According to their calculations, the industry’s average cost for the development of new drugs is $4 billion, which includes drug candidates that failed to make it to market. Some clinical trials can run as high as $100 million.
30% Failure Rate
Approximately 30% of the therapeutic candidates that show promise in pre-clinical safety and toxicology studies conducted with animal models never make it out of the human clinical trial phase because of the therapy’s toxicity to humans.
This high failure rate and the efforts to save money and other resources have spurred researchers to develop “organ-on-a-chip” microsystems. These organ-on-a-chip models combine innovative computer techniques and advance tissue science to create tiny models of living organs, such as the heart, liver, or lung, on a transparent microchip.
In June 2010, researchers at the Wyss Institute for Biologically Inspired Engineering at Harvard University unveiled a living, breathing lung-on-a-chip. The microchip, which replicates a mouse’s lung structure, consists of a system of microfluidic channels imprinted into a rubber-like, clear plastic called polydimethylsiloxane (PDMS).
Researchers line the etched channels of the chip with the living cell tissues of rats or humans. The channels allow the chip to perform like an actual lung—transporting air, water, or other fluids.
The lung-on-a-chip includes a boundary between the air sacs and the lung’s capillaries. The chip breathes and mimics the inhalation of bacterial pathogens and potentially dangerous nanoparticles through the boundary and into the bloodstream.
The transparent polymer material allows researchers to use a high-resolution fluorescence microscopy to record real-time measurements of the inflammatory response once particulates enter the bloodstream.
Duplicates Medical Condition
Successfully replicating this action on a microchip enabled scientists to move on to the next phase of their research— reproducing a medical problem.
Several days ago, researchers at Wyss Institute released a paper on the progress they made in simulating the abnormal buildup of fluids in the lung’s air sacs. The excess fluid causes a medical condition called pulmonary edema.
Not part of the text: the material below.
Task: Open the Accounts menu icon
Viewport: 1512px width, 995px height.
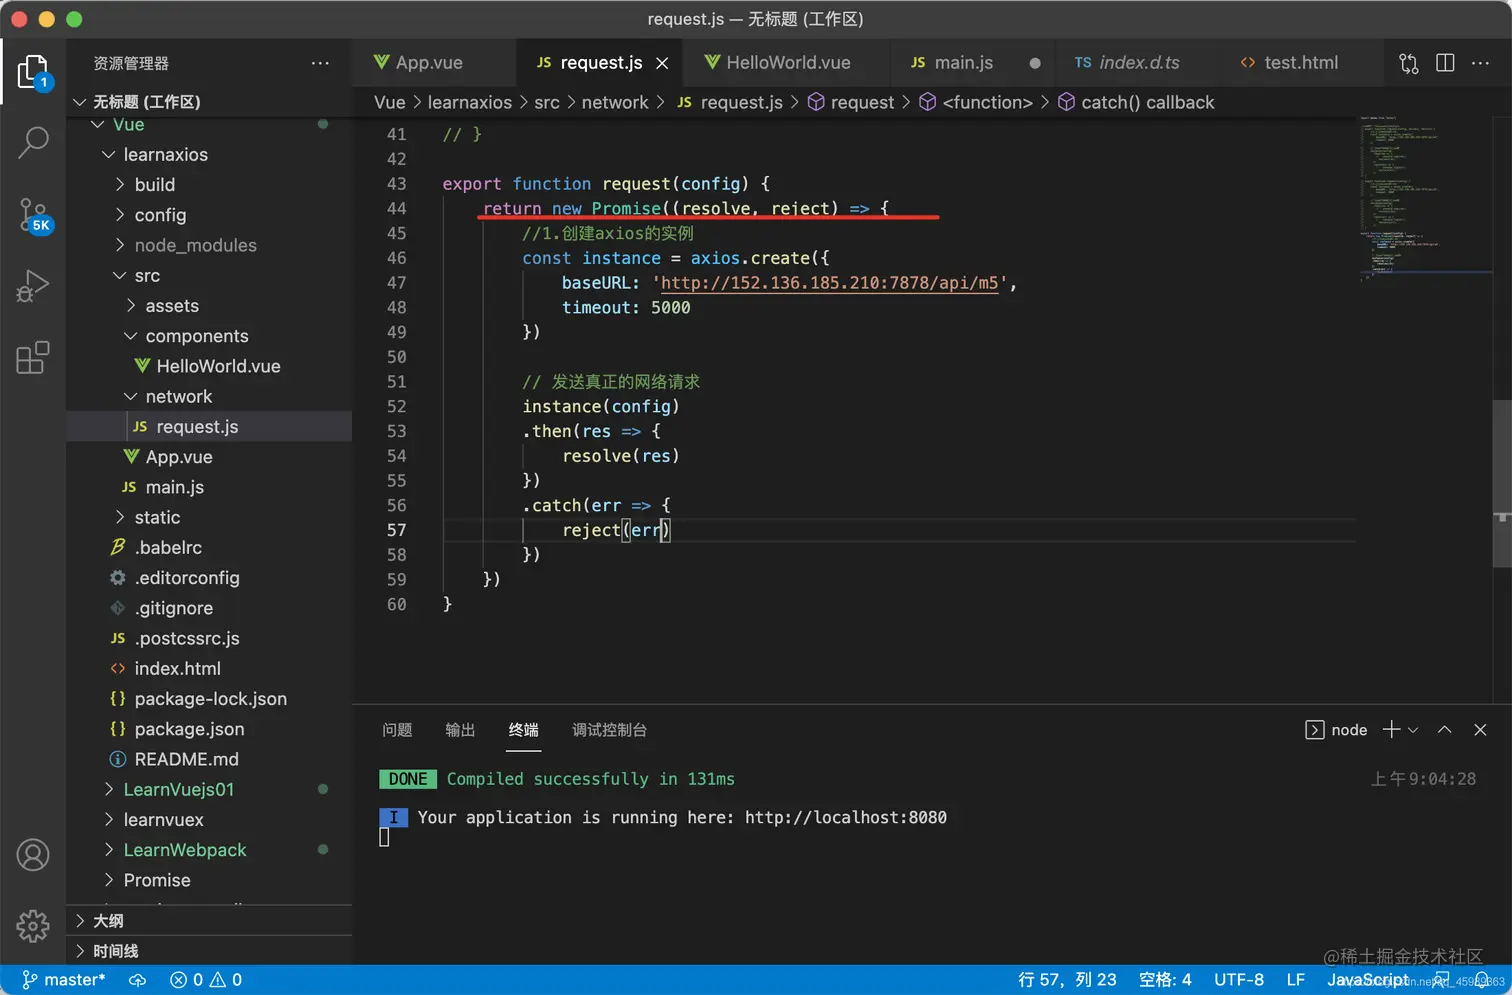Action: 33,855
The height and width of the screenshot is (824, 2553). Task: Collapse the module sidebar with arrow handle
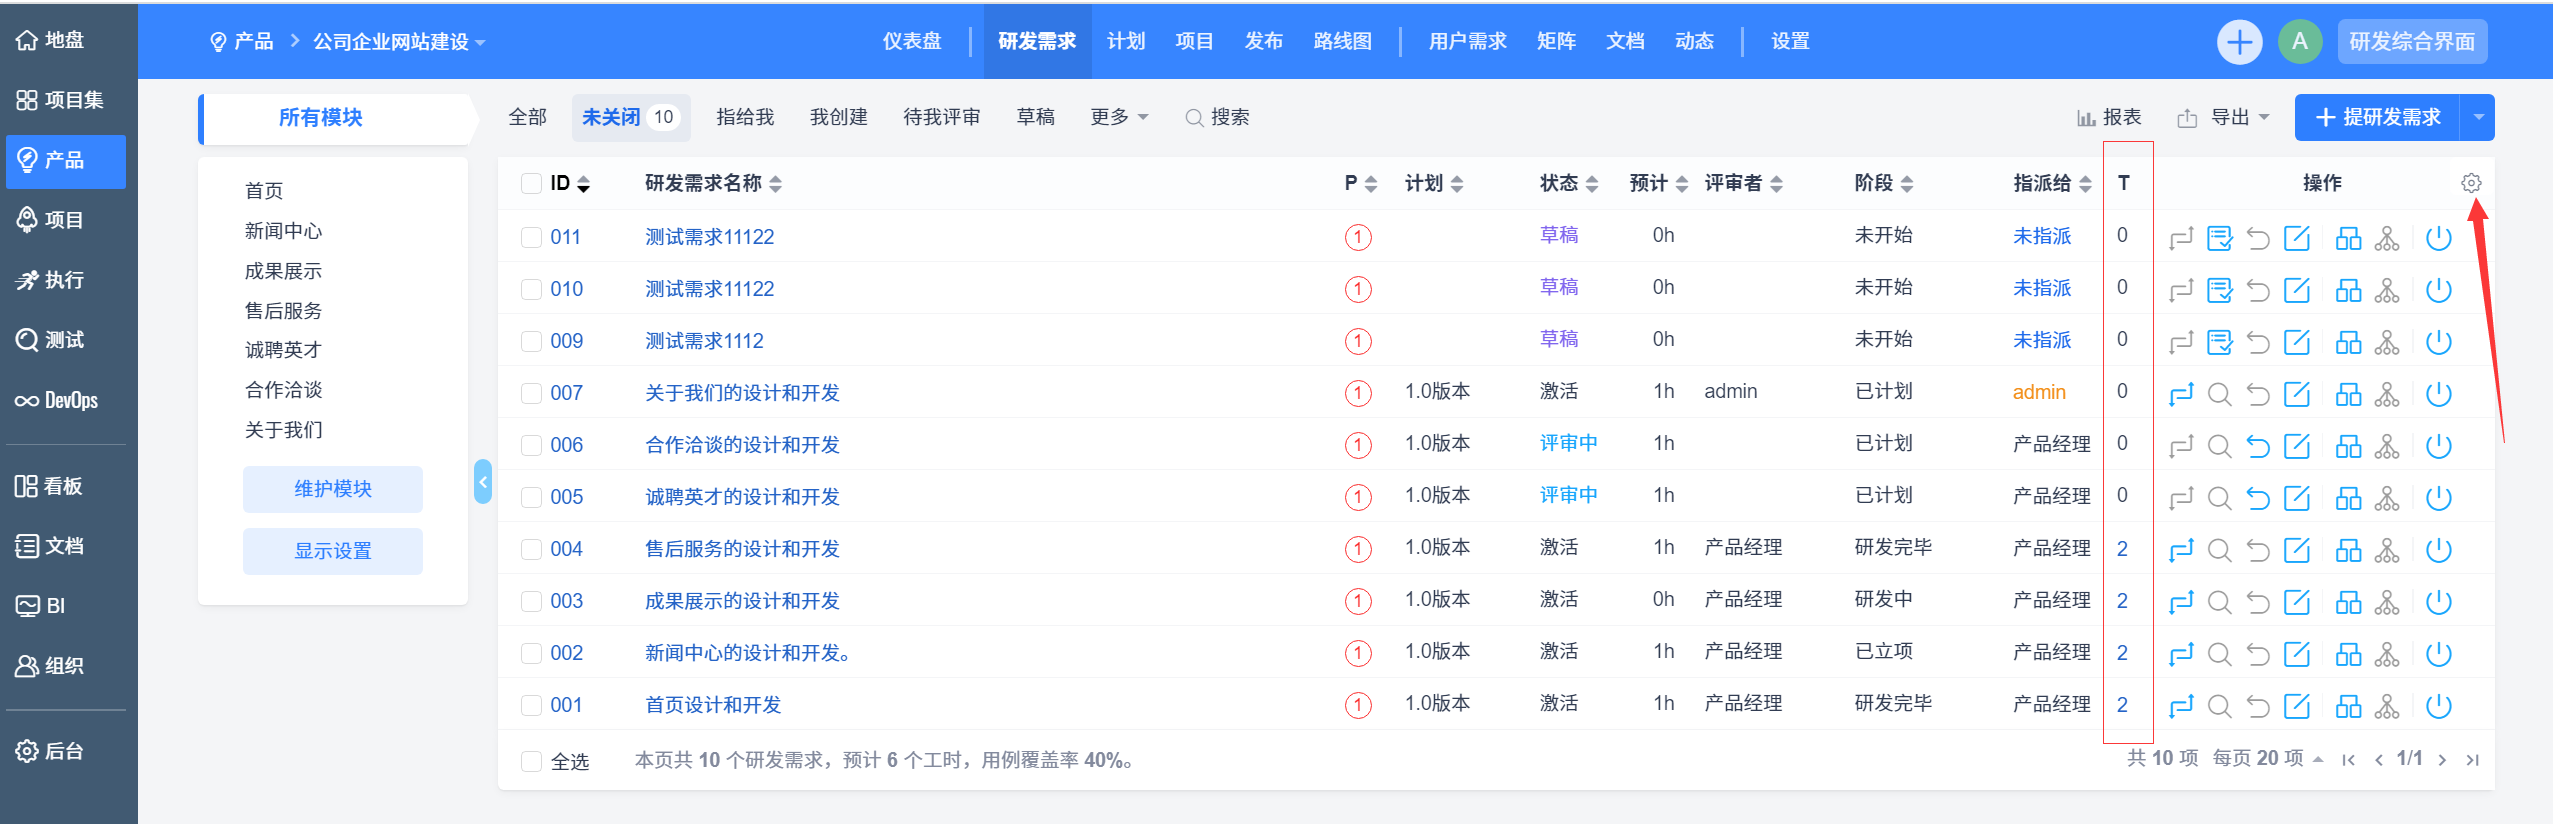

The lead scientist at Wyss, Geraldine Hamilton, Ph.D., states that the “lung-on-a-chip” technology includes cultured living human cells and reflects the effects of pulmonary edema, such as human oxygen transport, fluid barrier functions, and compound production.
Compound production allows the lung’s air sacs to open and close, the absorption of particulates, and inflammatory responses to bacteria and toxins, said Dr. Hamilton.
Wyss researcher plans to continue their studies and meet with drug companies to ascertain what other information they require to use the lung-on-a-chip technology as an alternative to the traditional animal models. The institution also has plans to initiate the study of organ-on-a-chip models for other organs, including the liver, kidney, and heart.